Nine Years of the Love and Rage Revolutionary Anarchist Federation
by Wayne Price

[Northeastern Anarchist #3 Fall 2001]

A new wave of radicalization is spreading around the world.
Federations of anarchists are being organized in the U.S and
Canada, and in other countries. The “platformist” current within
international anarchism, with its emphasis on the need for anarchists
to organize themselves, is having worldwide effects. In these
conditions, it is not surprising that there should be an interest in the
last major attempt to build an anarchist federation in North America:
the Love and Rage Revolutionary Anarchist Federation (L&R).
Founded in 1989, it lasted to 1998, almost ten years, with branches
in Mexico (Amor y Rabia) and in English-speaking Canada.

It came out of a very amorphous anarchist movement, whose
main continental organization had been almost yearly “gatherings”.
In various cities around the U.S. and Canada, anarchists would get
together, attend workshops, talk with each other, eat vegetarian food,
play together, engage in “pagan rites”, and then go home. Decisions
were not made and lasting structures were not set up.

In this milieu, a minority began to call for the establishment of a
continental anarchist newspaper. There were, of course, already a
small number of anarchist periodicals, each expressing the views of
the individual or small group which put it out. The idea was for a
newspaper which reflected the views of a continental body of
supporters, who existed to participate in putting it out and distributing
it. The supporters of the “newspaper project” soon realized that this
implied some sort of organization.

People of various backgrounds and anarchist persuasions met to
establish the Love and Rage Federation. A key role was played by a
group from Minneapolis, Minnesota, calling itself the Revolutionary
Anarchist Bowling League (RABL or “rabble”). Another group came
from the former Revolutionary Socialist League (RSL). This was a
group which had evolved from Trotskyism to anarchism. The RSL (of
which I was a member) had never regarded the state-capitalist
Soviet Union as a “degenerated workers” State, as did orthodox
Trotskyism. It had interpreted Marxist orthodoxy in the most
libertarian manner possible, such as emphasizing Marx’s writings on
the Paris Commune, or Lenin’s State and Revolution. When this
became impossible to continue, it moved toward anarchism. The
RSL officially dissolved at the time of the founding of Love and Rage;
most ex-members leaving politics. Some of us became involved in
the setting up of the L&R and its newspaper, which was also called
‘Love and Rag!
e’.

Love and Rage was distinguished from most of the anarchist
movement in a few important ways. First, obviously, was the very
idea that anarchists should form an organization, and, related to that,
should put out a newspaper. These concepts were vigorously, not to
say viciously, denounced by many in the anarchist movement. A
relatively prominent anarcho-syndicalist came to the founding
meeting only to denounce the very idea of founding an organization.
The anarcho-primitivist Fifth Estate denounced L&R from the
beginning. Many others agreed that it was wrong of anarchists to
form organizations, or at least to form organizations beyond the local
level. There was a widespread suspicion that the ex-members of the
ex-RSL were really doing a Trotskyist ‘entry’, worming their way into
the anarchist movement in order to emerge with a new and larger
Leninist party. Considering the course of events, this was quite
ironic. However, the issue of organization was never quite settled.

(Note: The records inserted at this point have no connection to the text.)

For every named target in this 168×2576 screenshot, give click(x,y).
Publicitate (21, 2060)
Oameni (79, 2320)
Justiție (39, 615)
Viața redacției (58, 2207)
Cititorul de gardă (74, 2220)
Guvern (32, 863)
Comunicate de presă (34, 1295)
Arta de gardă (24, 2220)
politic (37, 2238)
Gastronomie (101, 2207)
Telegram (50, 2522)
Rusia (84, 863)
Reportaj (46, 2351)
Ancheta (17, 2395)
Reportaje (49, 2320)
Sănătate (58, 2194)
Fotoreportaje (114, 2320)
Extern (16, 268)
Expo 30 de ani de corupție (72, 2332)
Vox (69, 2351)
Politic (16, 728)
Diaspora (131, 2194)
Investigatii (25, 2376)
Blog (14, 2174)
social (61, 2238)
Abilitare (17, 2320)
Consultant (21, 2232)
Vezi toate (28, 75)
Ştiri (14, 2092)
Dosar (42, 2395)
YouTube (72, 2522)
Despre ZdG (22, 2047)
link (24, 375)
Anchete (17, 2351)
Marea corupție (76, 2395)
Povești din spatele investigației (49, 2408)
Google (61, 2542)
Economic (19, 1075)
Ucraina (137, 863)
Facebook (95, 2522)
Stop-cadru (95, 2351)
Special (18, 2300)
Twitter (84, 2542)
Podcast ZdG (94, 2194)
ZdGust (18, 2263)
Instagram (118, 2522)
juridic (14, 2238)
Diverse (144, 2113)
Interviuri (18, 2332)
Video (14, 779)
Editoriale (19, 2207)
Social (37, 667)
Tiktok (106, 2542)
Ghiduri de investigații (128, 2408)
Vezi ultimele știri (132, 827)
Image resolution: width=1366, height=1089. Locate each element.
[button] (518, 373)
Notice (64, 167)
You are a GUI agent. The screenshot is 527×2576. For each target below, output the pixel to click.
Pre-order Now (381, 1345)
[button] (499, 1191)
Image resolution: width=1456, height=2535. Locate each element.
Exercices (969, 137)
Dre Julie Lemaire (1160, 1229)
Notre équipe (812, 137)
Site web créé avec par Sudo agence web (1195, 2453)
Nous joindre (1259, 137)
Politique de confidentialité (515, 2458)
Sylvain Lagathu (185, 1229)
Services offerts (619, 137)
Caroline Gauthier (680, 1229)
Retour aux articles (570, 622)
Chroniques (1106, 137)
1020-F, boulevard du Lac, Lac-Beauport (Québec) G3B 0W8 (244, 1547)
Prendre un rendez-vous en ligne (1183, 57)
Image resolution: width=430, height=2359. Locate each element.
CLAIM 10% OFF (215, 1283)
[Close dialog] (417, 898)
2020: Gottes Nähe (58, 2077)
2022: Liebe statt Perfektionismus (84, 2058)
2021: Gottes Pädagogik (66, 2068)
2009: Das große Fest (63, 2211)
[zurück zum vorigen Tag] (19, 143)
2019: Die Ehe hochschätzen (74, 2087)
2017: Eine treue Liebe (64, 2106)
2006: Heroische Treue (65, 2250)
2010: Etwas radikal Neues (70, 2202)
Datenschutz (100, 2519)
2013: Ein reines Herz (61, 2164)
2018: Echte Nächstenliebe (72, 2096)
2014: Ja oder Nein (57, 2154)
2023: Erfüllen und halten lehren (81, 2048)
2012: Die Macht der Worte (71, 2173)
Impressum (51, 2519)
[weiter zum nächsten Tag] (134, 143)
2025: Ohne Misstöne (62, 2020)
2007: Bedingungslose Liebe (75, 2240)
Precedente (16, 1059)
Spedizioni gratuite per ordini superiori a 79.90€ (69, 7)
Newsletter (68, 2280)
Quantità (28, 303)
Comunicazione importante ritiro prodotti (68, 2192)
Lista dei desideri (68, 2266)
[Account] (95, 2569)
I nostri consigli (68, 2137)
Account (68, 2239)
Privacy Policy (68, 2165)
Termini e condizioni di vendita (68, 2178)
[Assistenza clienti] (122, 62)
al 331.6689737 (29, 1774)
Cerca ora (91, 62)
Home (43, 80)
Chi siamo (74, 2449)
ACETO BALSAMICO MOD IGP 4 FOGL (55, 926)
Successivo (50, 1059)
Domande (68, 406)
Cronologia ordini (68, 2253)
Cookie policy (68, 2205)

There was a constant tension in the federation over how far to go
in unifying and coordinating it. A large minority broke off because
they really wanted a loose “network”, not a more coordinated
federation. Over time, this continued to be an issue. Due to its
decentralized heritage, people were chosen for positions on the
basis of geography, not politics. The continental committee which
made decisions between conferences was picked this way. So was
the smaller body which coordinated between that committee’s
meetings. Influential people were often left out of these bodies, in the
hope that this would prevent the formation of a ‘leadership’, but
instead (of course), the real leadership was kept informal and
undemocratic.

Editorial decisions for the continental paper were not made by any
politically responsible body, but by the production crew. This was
composed of random people who volunteered and lived in the city
where it was put out. At the same time, L&R was never a real
federation, because it never had more than a few real local groups.
Mostly it had about 200 members scattered throughout North
America. There were a few significant
collectives in a few cities, and many individuals who were willing to
distribute the paper.

Besides being pro-organization, the other distinctive feature of the
L&R was its left-wing focus. It was for the struggles of the oppressed.
It supported national liberation struggles (although there was tension
over attitudes towards the nationalist leadership of such struggles). It
supported women’s liberation, queer liberation, struggles of
prisoners, of poor people, of youth, and of African-Americans. This
may seem obvious, but much of the anarchist movement denounced
this as too “left”. The left was seen as old-hat and out dated. This
was the explicit conception of the primitivists. Even among anarchists
who were consciously leftist, such as anarcho-syndicalists, many
were for workers’ struggles but did not support national liberation
wars or women’s struggles. Too many of these rejected non-working
class struggles as irrelevant diversions.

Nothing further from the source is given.